Q: Kconfig: 'If unsure, say N'

Diederik de Haas didi.debian at cknow.org
Wed Nov 13 05:47:12 PST 2024


Thanks for your response.

On Tue Nov 12, 2024 at 6:46 AM CET, Sudeep Holla wrote:
> On Fri, Nov 08, 2024 at 03:39:30PM +0100, Diederik de Haas wrote:
> > In quite a number of Kconfig help text entries I see this:
> > "If unsure, say N."
> >
> > But that raises the question: How can I be sure?
>
> If you don't know about the feature and it is not having any user-interface
> why do you want to enable it. You must understand the feature to enable it
> and use it IMO.

Ok, understood.

> You seem to contradict yourself here. If you have understood the help
> text and think it is useful, it seems to me as an indication that you
> are not unsure really. So you can enable it if you want TBH.
>
> > Not to discuss these specifically, but just for illustration:
> > ``drivers/firmware/arm_scmi/transports/Kconfig`` has this
> > option: ``ARM_SCMI_TRANSPORT_SMC_ATOMIC_ENABLE``
> > which IIUC enables an *optional* feature for an atomic transaction.
> >
>
> "If you want the SCMI SMC based transport to operate in atomic
> mode, avoiding any kind of sleeping behaviour for selected
> transactions on the TX path, answer Y.
>
> Enabling atomic mode operations allows any SCMI driver using this
> transport to optionally ask for atomic SCMI transactions and operate
> in atomic context too, at the price of using a number of busy-waiting
> primitives all over instead."
>
> So you read the above text, understood and find it useful. You must be
> not unsure of this feature then, so what does that text bother you.

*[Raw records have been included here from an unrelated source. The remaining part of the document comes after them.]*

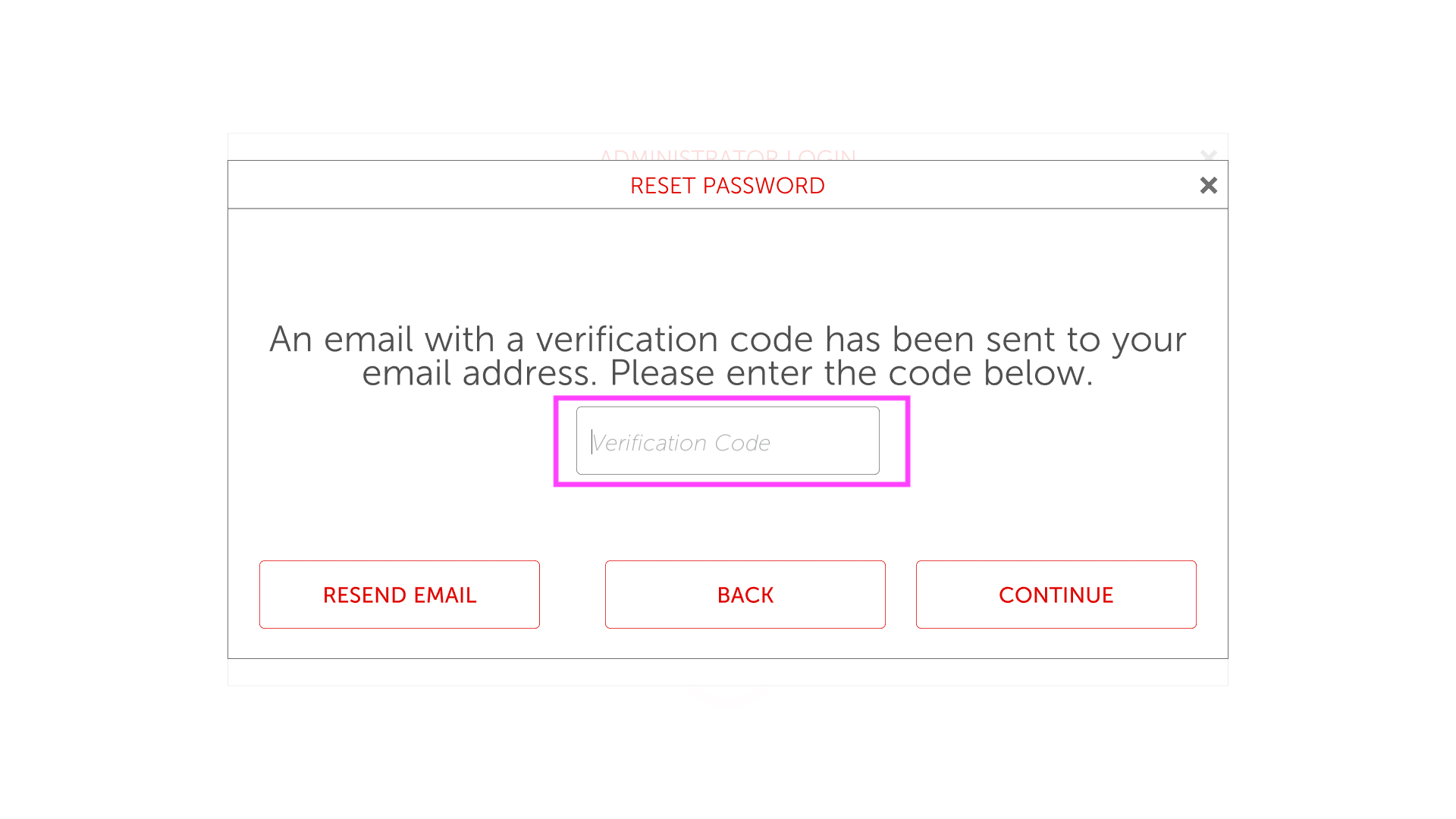
Task: Click the Verification Code input field
Action: pos(727,441)
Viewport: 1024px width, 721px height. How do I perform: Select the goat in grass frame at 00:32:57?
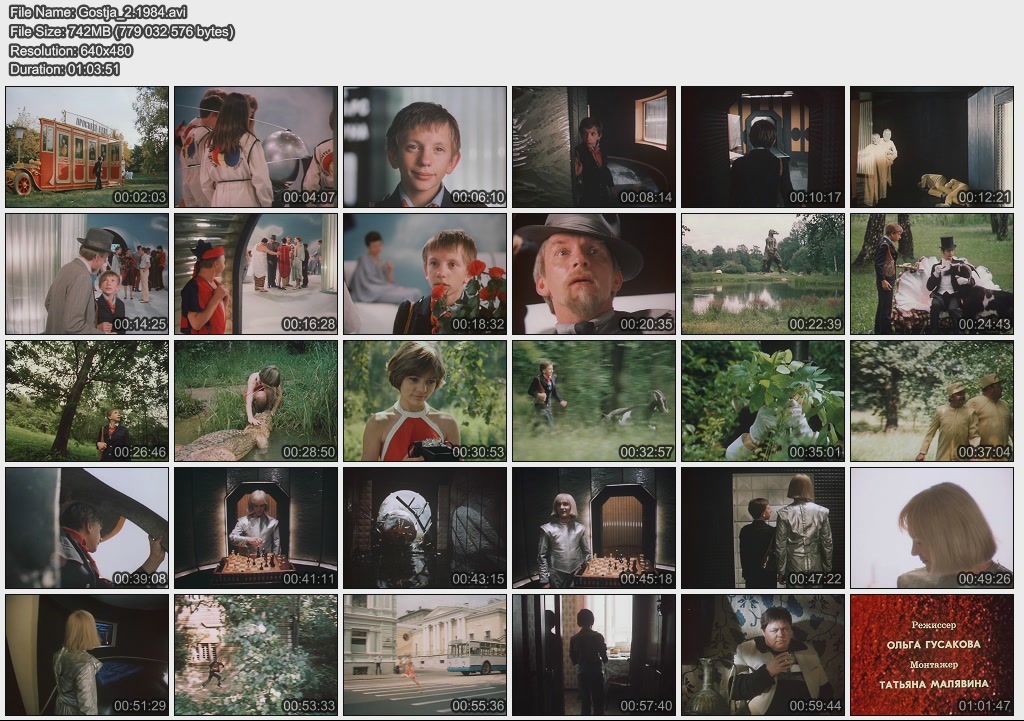[x=594, y=400]
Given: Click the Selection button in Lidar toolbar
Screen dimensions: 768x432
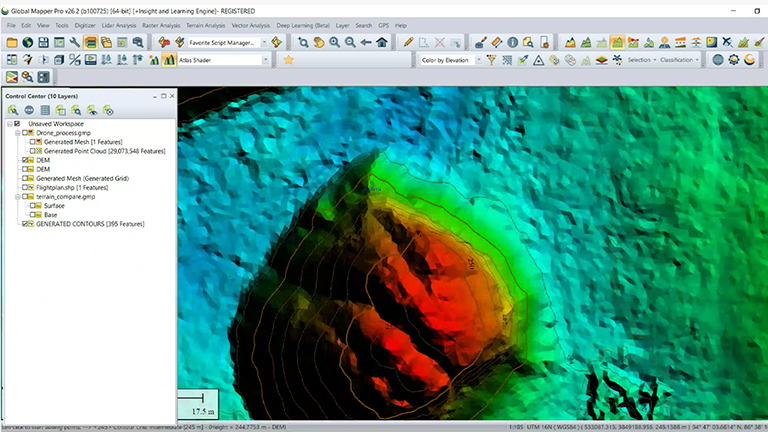Looking at the screenshot, I should tap(641, 60).
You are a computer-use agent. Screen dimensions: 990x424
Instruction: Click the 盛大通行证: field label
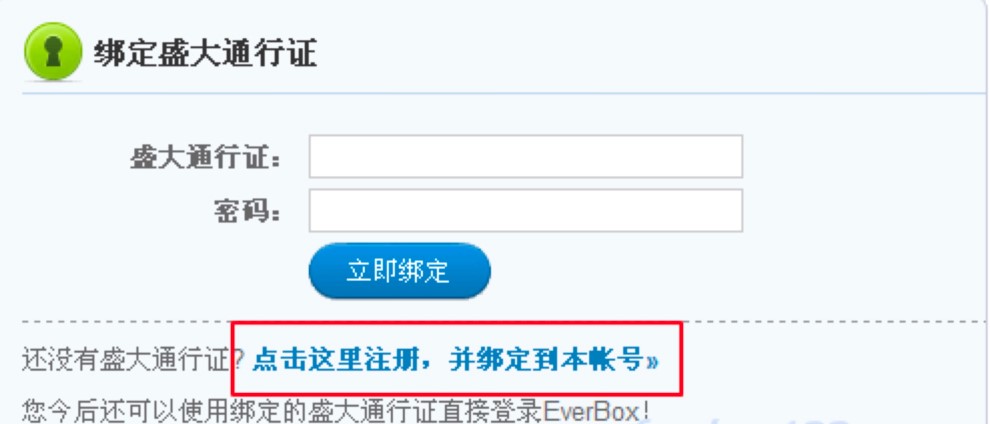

In this case I was wondering whether this was related to Table 1 in
"Power and Performance Management using Arm SCMI Specification"
whitepaper.
And I do think that I understand most of the Help text, but I'm not/less
sure about the part starting with "at the price of ...".

> It is just a caution to users who are just build and not looked at the
> code, or have no idea about the feature or doesn't understand the help
> text.

And my question was exactly about "just a caution", which raises the
question with me "caution for what?" ... which is an unspecified risk.
So to be on the safe side, I will not enable modules with "If unsure,
say N" unless I fully understand the source code.